Please rewrite the stretch of records from the line containing "This screenshot has height=669, width=1190." through the end of the records, leaving the requests unchanged and scaling every coordinate in the answers by 2.3, rounded to whole numbers with halves going up. Give only those lines.

Collected data entries:
════════════════
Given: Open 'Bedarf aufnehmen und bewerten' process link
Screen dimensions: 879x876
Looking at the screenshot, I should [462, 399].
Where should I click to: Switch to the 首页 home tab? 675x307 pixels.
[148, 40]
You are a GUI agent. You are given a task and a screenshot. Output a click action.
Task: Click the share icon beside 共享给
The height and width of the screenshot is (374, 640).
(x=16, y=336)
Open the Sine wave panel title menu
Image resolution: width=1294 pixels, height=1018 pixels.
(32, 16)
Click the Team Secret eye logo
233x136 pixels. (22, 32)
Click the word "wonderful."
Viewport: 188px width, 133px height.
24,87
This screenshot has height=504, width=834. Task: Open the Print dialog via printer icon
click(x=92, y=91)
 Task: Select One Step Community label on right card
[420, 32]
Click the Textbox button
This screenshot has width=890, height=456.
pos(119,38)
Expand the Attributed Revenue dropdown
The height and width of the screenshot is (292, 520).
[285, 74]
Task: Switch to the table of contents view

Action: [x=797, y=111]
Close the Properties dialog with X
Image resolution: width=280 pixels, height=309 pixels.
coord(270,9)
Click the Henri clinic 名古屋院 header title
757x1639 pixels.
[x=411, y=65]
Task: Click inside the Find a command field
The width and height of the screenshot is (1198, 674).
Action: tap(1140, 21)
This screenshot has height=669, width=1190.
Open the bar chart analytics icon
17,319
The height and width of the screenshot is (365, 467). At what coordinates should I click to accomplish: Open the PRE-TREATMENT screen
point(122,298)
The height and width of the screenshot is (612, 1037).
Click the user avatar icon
════════════════
Response:
This screenshot has height=669, width=1190.
Open the bar chart analytics icon
39,734
The height and width of the screenshot is (365, 467). At what coordinates should I click to accomplish: Open the PRE-TREATMENT screen
point(281,685)
The height and width of the screenshot is (612, 1037).
Click the user avatar icon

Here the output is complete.